Synopsis

Having just left the Seattle wedding of his widowed mother to the brother of her late husband, understandably somber twentysomething Danno (Dan Klein) has skipped the bus in favor of hitchhiking back home to San Francisco. He's wound up in a truck driven - when it doesn't overheat, as it very often does - by two yokel twins, Gil (John Reichmuth) and Roy (James Reichmuth).

Brain damage (hereditary or pratfall-caused) seems to run in their family. While Danno slowly moves from struck-mute incredulousness to a certain awed appreciation for his inbred companions during various bucolic road stops, his San Francisco flatmates sink neck-deep in urban neurosis. Disheveled Stephen (Gabe Weisert) seems to live on the permanent panic-attack edge, a state not helped by Giles' (William Birdthistle) pretentious bitchiness.

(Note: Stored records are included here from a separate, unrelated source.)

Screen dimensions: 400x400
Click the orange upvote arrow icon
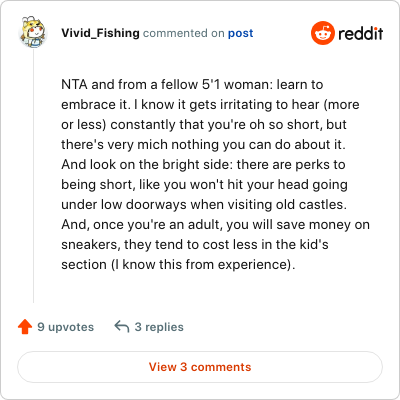tap(25, 327)
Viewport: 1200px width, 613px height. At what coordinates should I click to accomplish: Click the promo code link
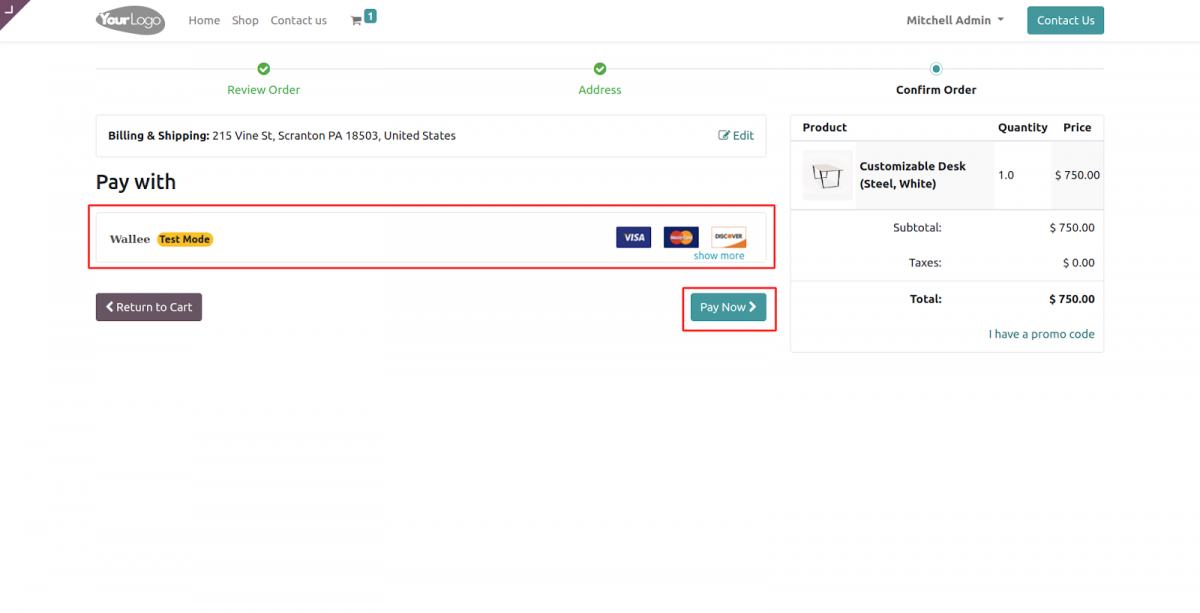1042,334
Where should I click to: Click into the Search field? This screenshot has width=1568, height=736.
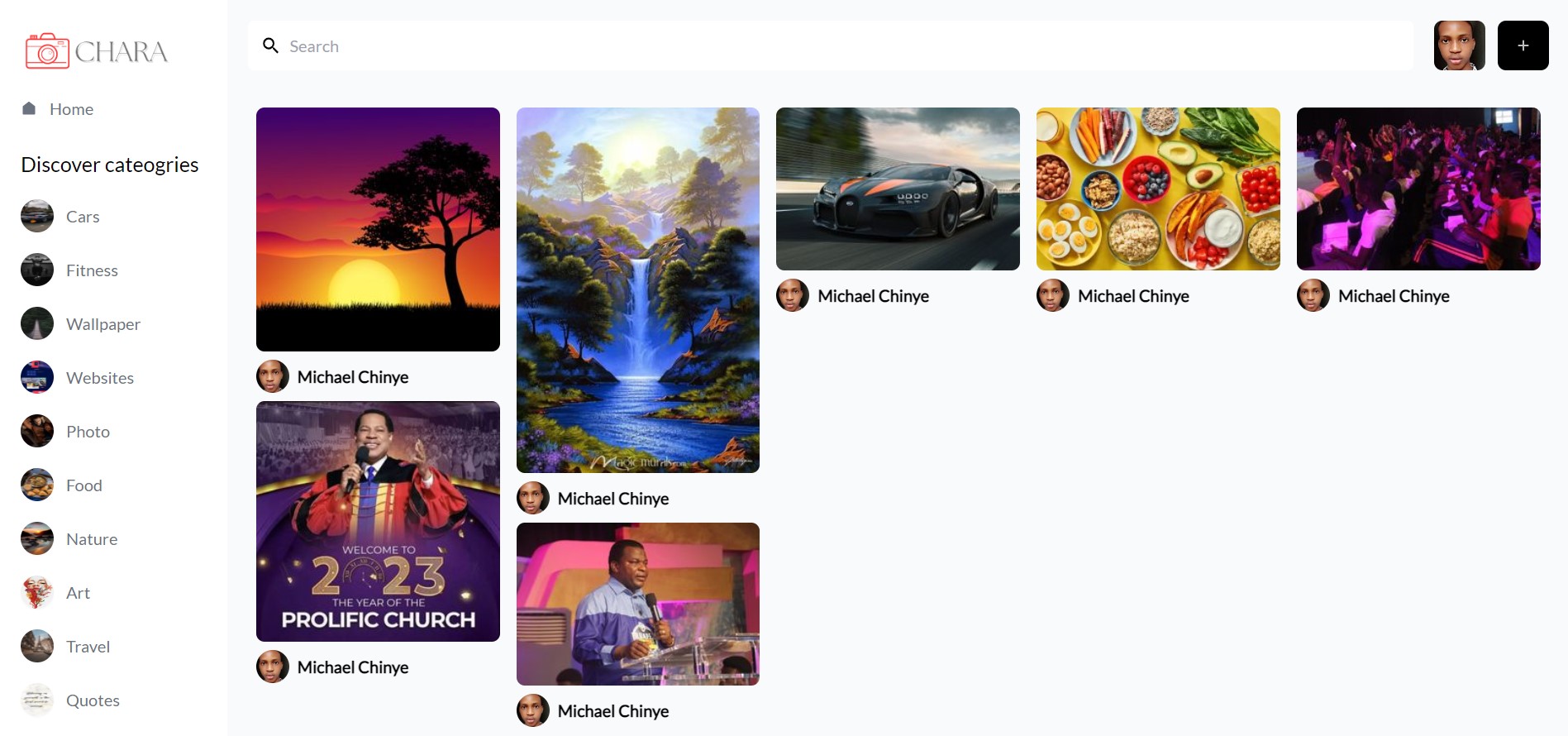pos(831,46)
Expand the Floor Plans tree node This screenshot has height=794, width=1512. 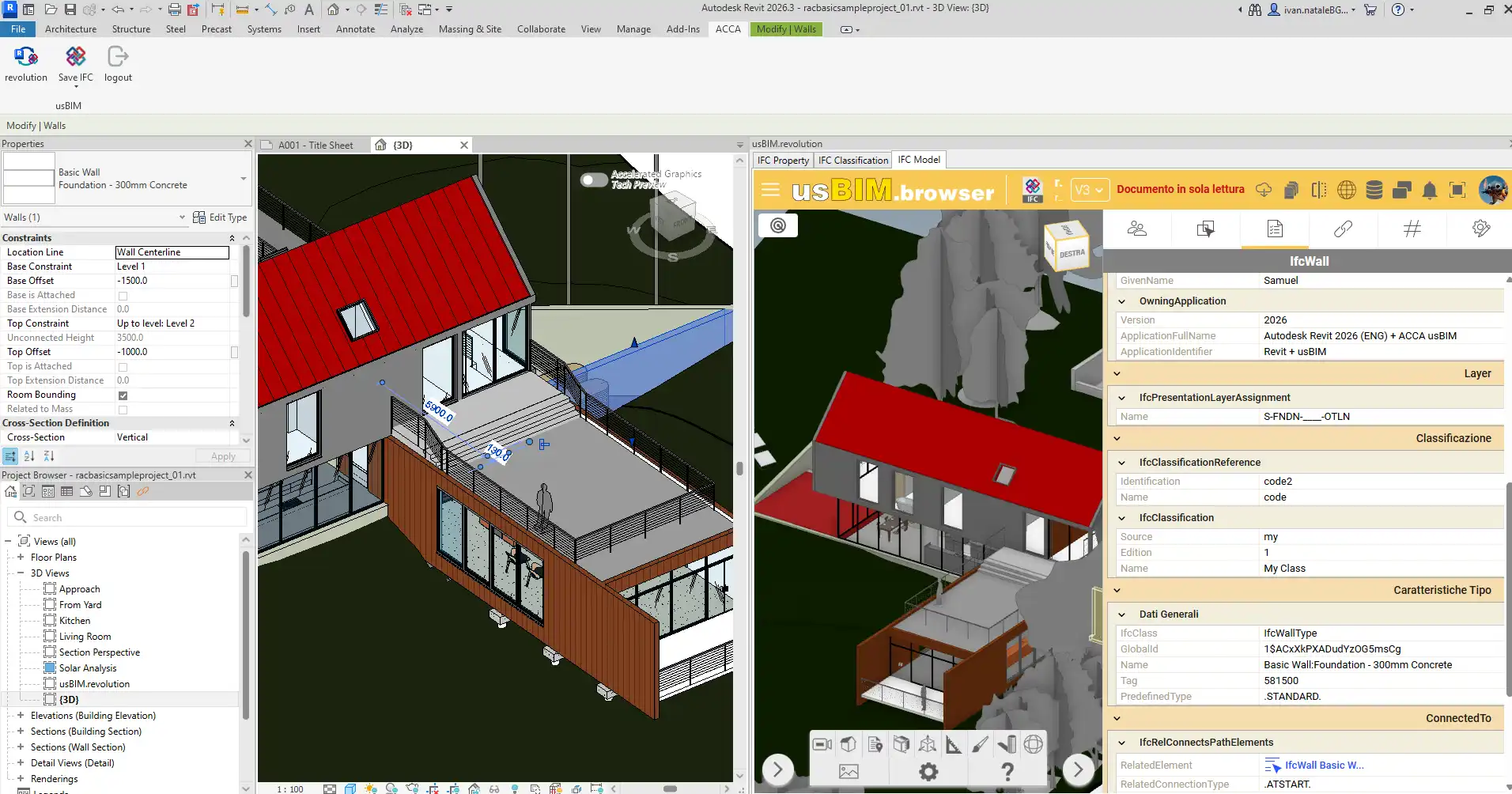point(21,558)
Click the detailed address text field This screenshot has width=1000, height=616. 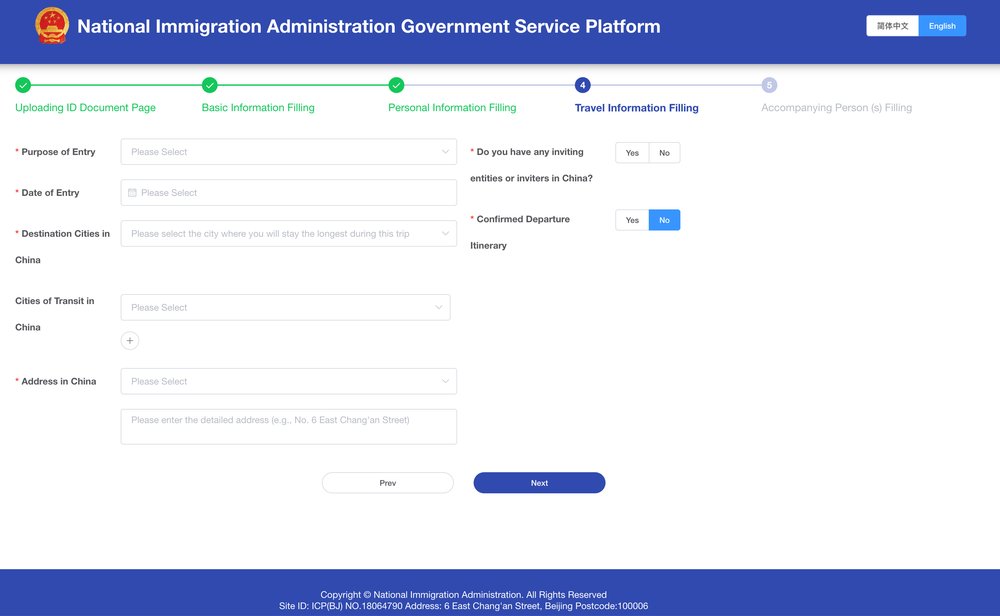pos(288,427)
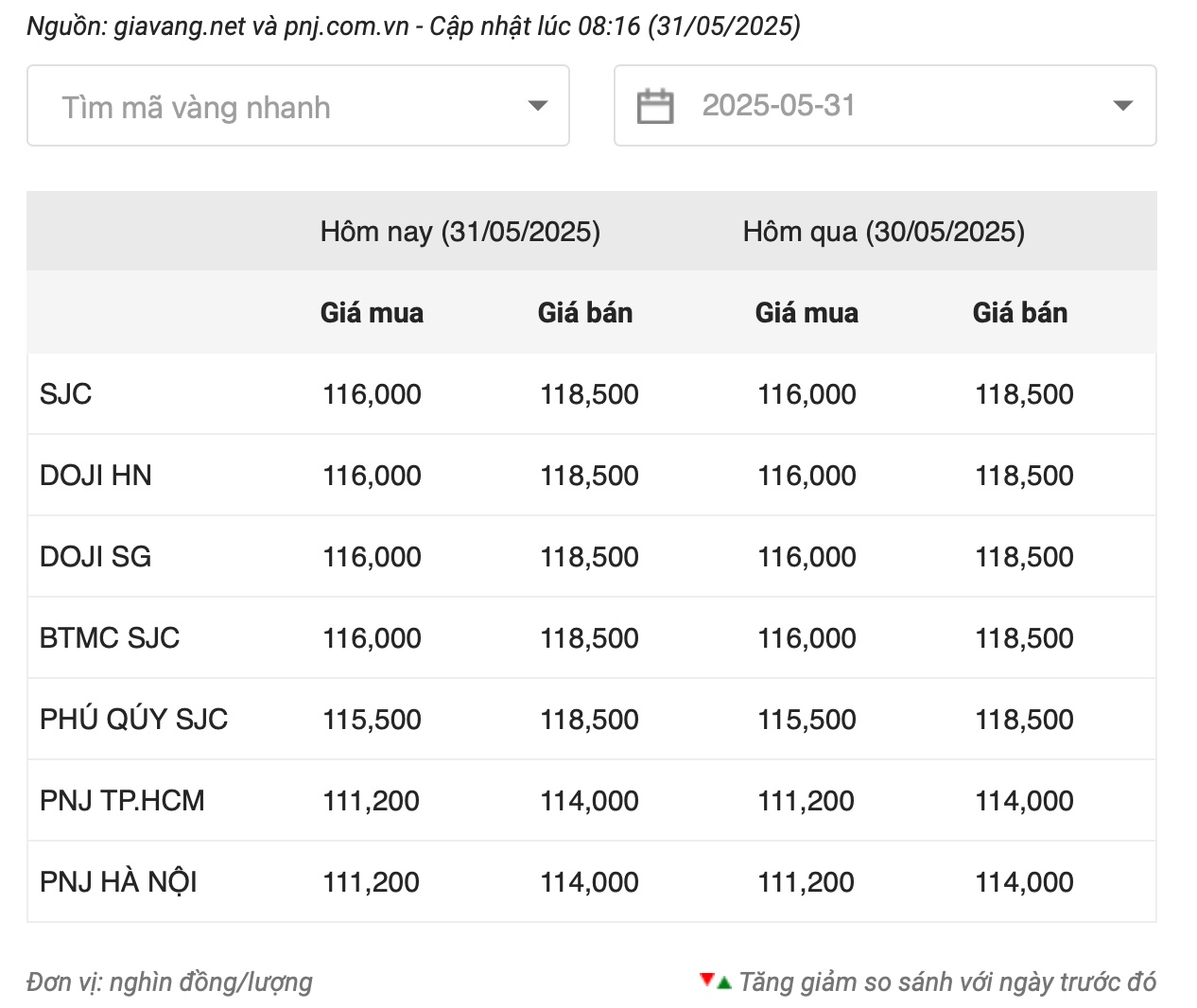Image resolution: width=1197 pixels, height=1008 pixels.
Task: Select the BTMC SJC row label
Action: 110,638
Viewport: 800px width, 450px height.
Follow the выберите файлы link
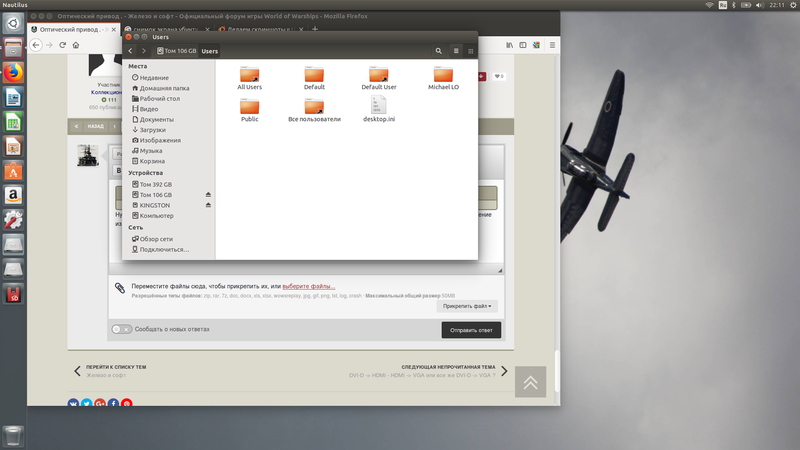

Expecting Danno's return this night, Stephen and Giles plan a homecoming pot luck. But the only guests they invite - reluctantly - are a very-tightly-wound Bronte (Christina Milano), who's given to scarifying remarks like "I'm fine! I'm hovering above the pain right now!," and jockish Chris (Dan Hunt), whose aggressive friendliness hides insecurity and a mean right hook.

Recalling such indie-comedy prototypes as "Stranger Than Paradise" and "Slacker," "Fishing" floats more on off-the-cuff attitude that clever situations, punch lines or narrative structure. But the perfectly tuned, deadpan performances and scene rhythms suggest a sureness of purpose far from the characters' cluelessness. While brief flashbacks go for broader effects, most often the picture accrues hilarity just from the going-nowhere, saying nothing-in-particular weirdness of its protagonists. Actual twins and co-scenarists (along with Weisert and Birdthistle) John and James Reichmuth are especially inspired as the backwoods Tweedledee & Tweedledum.

--Dennis Harvey, Variety


Director's Notes

"Fishing With Gandhi" was shot in two weeks on a sell-your-plasma budget. The cast and crew drove down California's Highway One, and most of the material was improvised at various stops along the way: a squatter's shed, an abandoned army garrison, a junk heap. I gave John and James and Dan a rough outline of what they should talk about (mental illness, pet fatalities) and they took it from there. John and James, who are twin brothers, have been practicing their characters for years. The background city material, which was mostly scripted, was shot around Golden Gate Park in San Francisco.

Actually, the stuff about "improvised" isn't completely true. There were rehearsals, and a few key concepts were mapped out, but very little was actually written down. Many of the jokes and sight gags came up the day of the shoot. Each scene was shot in one long take, then we shot close-ups for lines that we thought were particularly funny or profound or strange. The Reichmuth brothers improvisational strategy is to "keep talking until the other guy cuts you off. Then you start talking again."

I'm not sure how to describe it. A friend called it "The Graduate" meets "Deliverance." My girlfriend's mother suggested "The Beverly Hillbillies" meets "My Dinner with Andre."